Lawina krytyki spłynęła przede wszystkim na Zenona Laskowika
, który podczas swojego monologu zaliczył sporą wpadką.
79-letni gwiazdor w pewnym momencie zwyczajnie zapomniał przygotowanego wcześniej tekstu.
Będę próbował... wywołać... Jakby to powiedzieć... Proszę państwa, będę próbował... No masz - stękał, wyraźnie zakłopotany.
Jak jednak przystało na satyryka, postanowił obrócić wszystko w żart.
Czas płynie, proszę państwa, czas płynie jak woda przy młynie. Jak już siedemdziesiątka się zacznie, to zaczynają się schody ku wiecznej krainie - oznajmił z dystansem, czym zjednał sobie opolską publiczność.
Internauci byli jednak mniej wyrozumiali i nie omieszkali wypomnieć mu to niezbyt udane wystąpienie w komentarzach na oficjalnych profilach TVP w mediach społecznościowych.
- Laskowik, pan z demencją. Miałam wrażenie, że zapomniał gdzie i po co tam jest
- Takie występy powinny być karalne. Pierwszy kabaret sztos, reszta słabiutko
- Próbował być śmieszny, lecz zupełnie nie wyszło. Należy wiedzieć kiedy ze sceny zejść
Wielu widzom nie spodobało się też, że występ współtwórcy legendarnego kabaretu “Tey” naszpikowany był politycznymi aluzjami.

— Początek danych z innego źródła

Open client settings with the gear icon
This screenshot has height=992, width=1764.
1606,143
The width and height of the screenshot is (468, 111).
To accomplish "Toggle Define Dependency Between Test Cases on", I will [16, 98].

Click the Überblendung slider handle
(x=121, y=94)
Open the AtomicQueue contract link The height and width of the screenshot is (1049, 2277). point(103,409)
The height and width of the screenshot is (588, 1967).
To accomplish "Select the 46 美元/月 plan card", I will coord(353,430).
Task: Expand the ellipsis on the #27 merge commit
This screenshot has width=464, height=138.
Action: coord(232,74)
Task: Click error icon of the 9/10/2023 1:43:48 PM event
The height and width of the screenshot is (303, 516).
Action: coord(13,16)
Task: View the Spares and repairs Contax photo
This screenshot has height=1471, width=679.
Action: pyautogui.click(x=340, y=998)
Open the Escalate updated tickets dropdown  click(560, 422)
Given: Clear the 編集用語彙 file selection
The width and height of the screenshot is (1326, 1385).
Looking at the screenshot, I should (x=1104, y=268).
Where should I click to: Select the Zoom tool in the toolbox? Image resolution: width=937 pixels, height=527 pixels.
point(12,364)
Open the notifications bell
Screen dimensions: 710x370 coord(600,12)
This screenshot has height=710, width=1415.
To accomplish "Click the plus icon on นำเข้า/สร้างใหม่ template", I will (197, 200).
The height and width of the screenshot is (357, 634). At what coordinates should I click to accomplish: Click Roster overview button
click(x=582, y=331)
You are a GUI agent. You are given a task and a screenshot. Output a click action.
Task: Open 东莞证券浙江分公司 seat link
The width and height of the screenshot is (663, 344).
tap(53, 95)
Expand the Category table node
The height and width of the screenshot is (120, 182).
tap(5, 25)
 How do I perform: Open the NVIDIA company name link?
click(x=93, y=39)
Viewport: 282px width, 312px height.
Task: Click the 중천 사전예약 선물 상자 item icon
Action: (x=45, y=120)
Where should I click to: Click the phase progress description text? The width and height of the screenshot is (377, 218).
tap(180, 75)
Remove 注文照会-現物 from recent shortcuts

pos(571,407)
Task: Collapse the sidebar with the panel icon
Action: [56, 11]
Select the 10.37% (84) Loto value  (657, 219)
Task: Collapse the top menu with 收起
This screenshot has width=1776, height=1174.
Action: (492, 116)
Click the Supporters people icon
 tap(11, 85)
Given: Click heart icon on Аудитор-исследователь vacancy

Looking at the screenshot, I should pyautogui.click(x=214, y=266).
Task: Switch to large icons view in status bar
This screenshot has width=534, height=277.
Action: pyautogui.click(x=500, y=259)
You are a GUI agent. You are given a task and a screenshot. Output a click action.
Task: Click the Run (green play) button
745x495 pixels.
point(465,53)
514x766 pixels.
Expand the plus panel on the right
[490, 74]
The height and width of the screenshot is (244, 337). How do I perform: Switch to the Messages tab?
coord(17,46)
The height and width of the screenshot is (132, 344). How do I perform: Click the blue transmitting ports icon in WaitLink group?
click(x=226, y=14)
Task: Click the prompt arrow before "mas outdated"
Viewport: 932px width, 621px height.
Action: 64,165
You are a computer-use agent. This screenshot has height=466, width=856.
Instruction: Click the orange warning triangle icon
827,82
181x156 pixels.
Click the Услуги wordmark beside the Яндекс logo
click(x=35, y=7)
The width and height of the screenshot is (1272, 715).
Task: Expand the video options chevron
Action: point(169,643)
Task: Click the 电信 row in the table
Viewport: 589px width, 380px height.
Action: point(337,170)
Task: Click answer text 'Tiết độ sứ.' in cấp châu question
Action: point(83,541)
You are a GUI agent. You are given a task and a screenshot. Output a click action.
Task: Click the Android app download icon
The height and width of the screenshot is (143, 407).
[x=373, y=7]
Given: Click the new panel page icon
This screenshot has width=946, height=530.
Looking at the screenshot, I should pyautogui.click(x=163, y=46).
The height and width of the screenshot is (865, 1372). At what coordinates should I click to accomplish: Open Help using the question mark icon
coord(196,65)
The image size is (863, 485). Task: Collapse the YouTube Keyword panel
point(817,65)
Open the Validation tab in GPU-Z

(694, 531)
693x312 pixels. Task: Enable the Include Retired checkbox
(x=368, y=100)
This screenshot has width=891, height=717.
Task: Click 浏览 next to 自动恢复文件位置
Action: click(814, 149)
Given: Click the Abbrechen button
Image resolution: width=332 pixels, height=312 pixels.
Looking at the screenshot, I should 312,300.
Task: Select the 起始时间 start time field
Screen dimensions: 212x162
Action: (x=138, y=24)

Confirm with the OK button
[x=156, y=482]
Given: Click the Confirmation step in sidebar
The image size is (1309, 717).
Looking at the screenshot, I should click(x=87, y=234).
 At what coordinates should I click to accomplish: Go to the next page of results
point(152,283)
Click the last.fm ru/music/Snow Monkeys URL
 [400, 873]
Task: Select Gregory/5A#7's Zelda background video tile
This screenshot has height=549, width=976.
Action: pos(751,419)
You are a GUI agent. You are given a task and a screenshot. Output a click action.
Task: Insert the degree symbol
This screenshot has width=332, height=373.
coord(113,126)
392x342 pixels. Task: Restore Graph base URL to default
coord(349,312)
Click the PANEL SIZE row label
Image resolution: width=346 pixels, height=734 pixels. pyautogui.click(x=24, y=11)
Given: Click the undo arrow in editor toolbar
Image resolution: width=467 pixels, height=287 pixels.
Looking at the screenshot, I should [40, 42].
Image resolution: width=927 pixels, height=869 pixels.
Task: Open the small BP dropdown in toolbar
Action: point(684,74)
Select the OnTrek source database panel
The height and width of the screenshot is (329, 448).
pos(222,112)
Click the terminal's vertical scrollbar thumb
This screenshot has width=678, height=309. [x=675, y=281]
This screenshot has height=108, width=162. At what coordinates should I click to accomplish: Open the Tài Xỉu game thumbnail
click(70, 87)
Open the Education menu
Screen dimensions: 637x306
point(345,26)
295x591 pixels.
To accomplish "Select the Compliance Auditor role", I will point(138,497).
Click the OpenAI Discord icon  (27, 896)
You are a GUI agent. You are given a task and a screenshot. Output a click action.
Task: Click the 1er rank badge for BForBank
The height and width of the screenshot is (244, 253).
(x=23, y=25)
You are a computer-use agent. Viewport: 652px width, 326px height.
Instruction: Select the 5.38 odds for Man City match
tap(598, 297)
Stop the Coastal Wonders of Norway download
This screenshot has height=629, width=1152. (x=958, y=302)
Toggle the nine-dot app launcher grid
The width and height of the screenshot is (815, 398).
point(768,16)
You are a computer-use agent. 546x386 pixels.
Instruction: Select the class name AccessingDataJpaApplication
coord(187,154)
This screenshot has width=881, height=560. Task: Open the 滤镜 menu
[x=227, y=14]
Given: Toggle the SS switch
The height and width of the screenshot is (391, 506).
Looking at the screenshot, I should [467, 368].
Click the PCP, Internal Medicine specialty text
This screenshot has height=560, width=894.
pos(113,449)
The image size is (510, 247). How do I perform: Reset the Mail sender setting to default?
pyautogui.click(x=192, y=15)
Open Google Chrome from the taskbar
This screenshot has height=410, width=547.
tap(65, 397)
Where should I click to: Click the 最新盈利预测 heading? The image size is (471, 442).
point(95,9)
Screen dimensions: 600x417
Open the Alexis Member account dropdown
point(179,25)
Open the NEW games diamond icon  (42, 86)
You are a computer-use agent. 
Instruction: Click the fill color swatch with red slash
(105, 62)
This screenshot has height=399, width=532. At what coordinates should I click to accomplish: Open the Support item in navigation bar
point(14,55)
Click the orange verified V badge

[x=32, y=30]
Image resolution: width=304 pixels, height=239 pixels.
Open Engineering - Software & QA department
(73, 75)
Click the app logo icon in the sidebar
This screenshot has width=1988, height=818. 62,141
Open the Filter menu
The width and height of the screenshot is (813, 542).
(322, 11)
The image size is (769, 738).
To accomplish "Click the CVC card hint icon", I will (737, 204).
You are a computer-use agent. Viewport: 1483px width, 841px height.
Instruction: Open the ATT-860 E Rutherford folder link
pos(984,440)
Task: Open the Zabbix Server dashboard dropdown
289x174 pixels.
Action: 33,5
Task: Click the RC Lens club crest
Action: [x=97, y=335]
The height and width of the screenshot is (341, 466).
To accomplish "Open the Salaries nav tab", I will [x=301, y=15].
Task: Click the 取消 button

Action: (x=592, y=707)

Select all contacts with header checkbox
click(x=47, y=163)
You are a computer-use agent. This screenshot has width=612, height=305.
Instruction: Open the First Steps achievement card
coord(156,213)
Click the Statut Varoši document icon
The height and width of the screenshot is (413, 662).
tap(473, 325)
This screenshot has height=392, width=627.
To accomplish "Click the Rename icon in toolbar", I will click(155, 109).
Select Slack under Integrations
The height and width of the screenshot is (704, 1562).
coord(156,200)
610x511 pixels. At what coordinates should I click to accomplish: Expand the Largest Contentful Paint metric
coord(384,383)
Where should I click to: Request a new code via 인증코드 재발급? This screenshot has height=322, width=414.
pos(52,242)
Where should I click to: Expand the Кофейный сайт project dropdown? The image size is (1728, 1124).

- Jest to żenujące. Nie można się bawić bez mieszania w to polityki? Nie da się tego słuchać. Macie tylko jeden temat w kółko
- Festiwal zrobiony na złość poprzedniej władzy. A miało być bez polityki. Żenua!
- Miało być pięknie, a jest dalej wszystko upolitycznione. Żenada
A wy co myślicie o tegorocznym Kabaretonie w Opolu?